— Tasks —
1. From the passage below on CMV disease in UCBT recipients, list each form of CMV disease reported in the standard cohort, along with the number of occurrences of each.
2. According to the passage below on CMV disease in UCBT recipients, which drug was used to treat the first intensive-cohort patient who developed CMV disease?

### Passage to read

Characteristics and outcomes of UCBT recipients who developed CMV disease (n = 10)

When considering all 8 occurrences of CMV disease (both early and late CMV disease) in the standard cohort, we found that 4 developed pneumonia, 3 gastrointestinal, and 1 disseminated disease (Table 3). The median time-to-early CMV disease (≤ 100 days after transplantation, n = 6) was 33 days (range, 11-92 days), 2 of whom (33%) died secondary to CMV disease. One of the 2 patients in the standard group who developed disease during the late period (day > 100 to 1 year) also died from CMV pneumonia.

In the intensive cohort, 2 patients developed CMV disease (Table 3). The first patient was a pediatric patient who underwent transplantation because of Langerhans cell histiocytosis. While on intravenous acyclovir, the patient reactivated at day 3, and a bronchoalveolar lavage was positive for CMV by shell vial and PCR at day 11 after transplantation. He was treated with foscarnet and had a full recovery. In the second patient CMV was isolated in BAL by shell vial at day 42, at which time he had several other coinfections (vancomycin-resistant Enterococcus, gram negative bacteremia); CMV was never detected in serum. The patient died of multiorgan failure in the setting of relapse at day 47.

CMV-specific antiviral therapy

Patients who had documented reactivation in the intensive cohort had a smaller percentage of days in the first 100 days after transplantation on active anti-CMV therapy (median 42% [IQR 21-63] vs 70% [IQR 54-83], P < .001) and fewer days on induction dosing (median 16% [IQR 8-24] vs 29% [IQR 18-42], P < .001) compared with those who reactivated in the standard cohort (Figure 4). Of those who reactivated, a total of 4 patients developed CMV resistance during follow-up. In total 3 of 29 (10.3%) in the standard group developed UL97 mutations associated with ganciclovir resistance (day 30, 36, 113), whereas only 1 of 26 (3.8%) developed a UL97 mutation (day 246; P = .61). No patient developed a UL54 mutation during follow-up.

######
### Data listing

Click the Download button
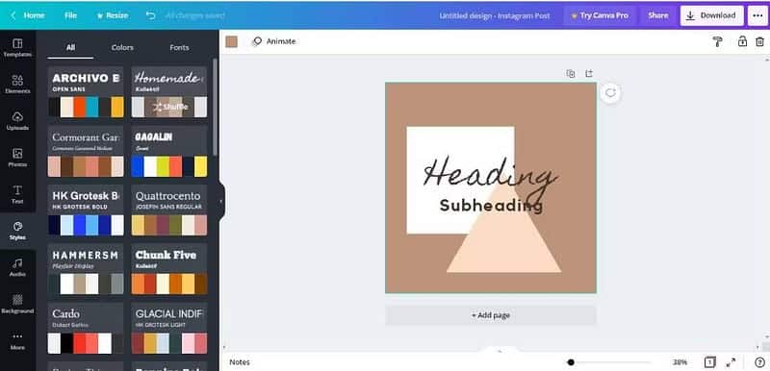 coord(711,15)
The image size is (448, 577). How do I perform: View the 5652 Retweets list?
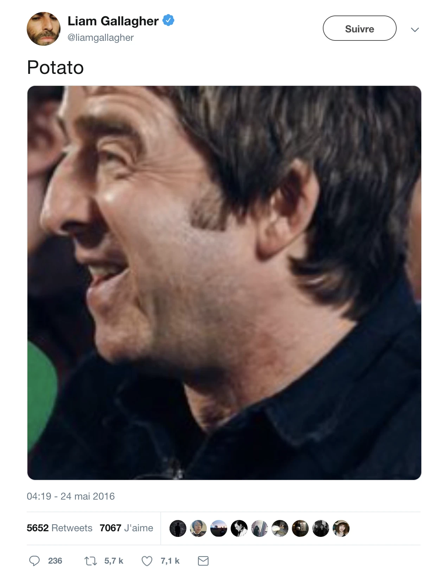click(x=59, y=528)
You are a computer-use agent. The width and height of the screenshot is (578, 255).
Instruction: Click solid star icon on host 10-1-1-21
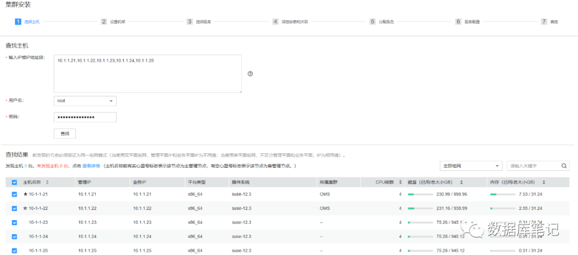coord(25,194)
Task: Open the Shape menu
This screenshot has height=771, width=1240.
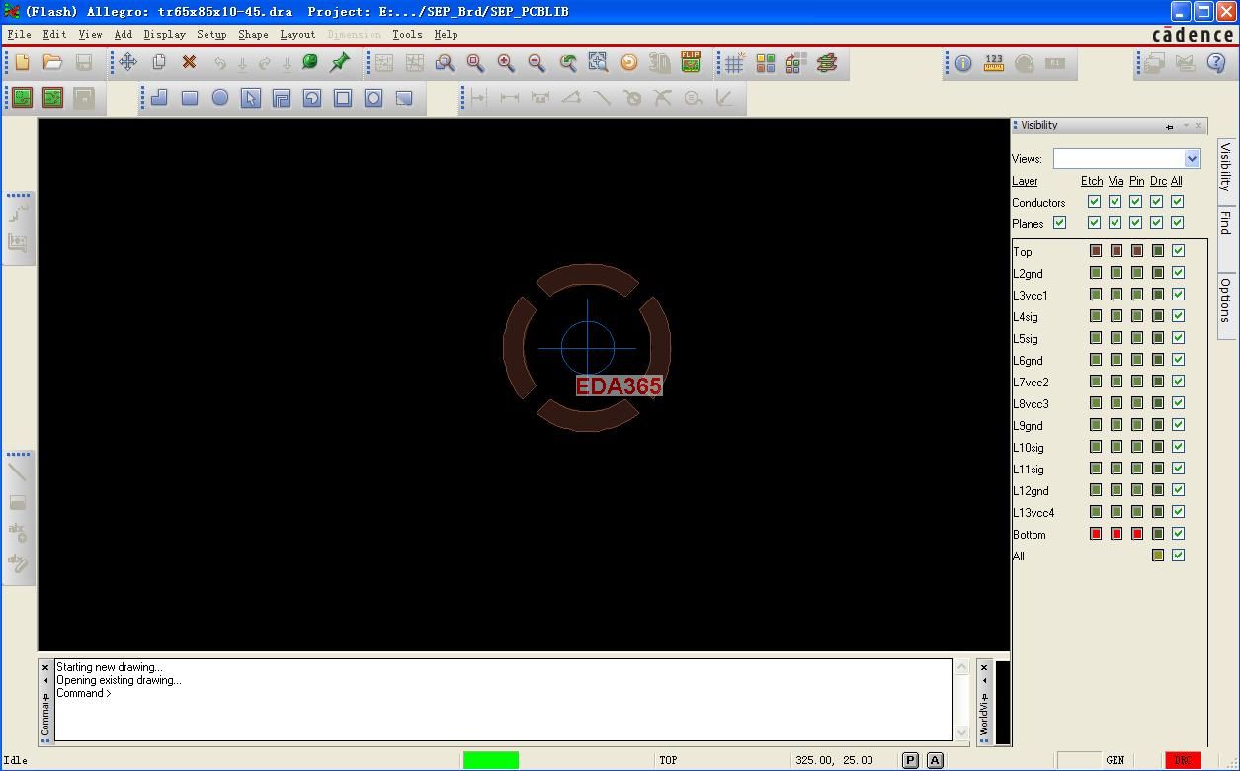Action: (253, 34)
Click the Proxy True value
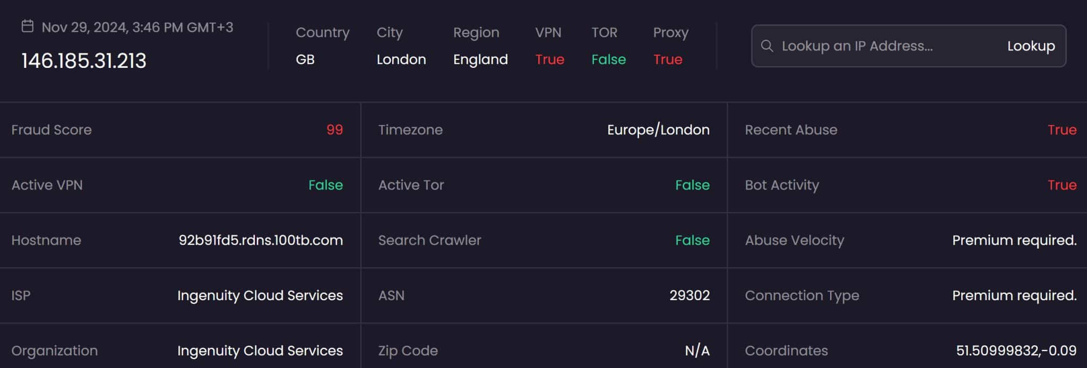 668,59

######

— Response list —
1.
Pneumonia: 4
Gastrointestinal: 3
Disseminated disease: 1

2. Foscarnet.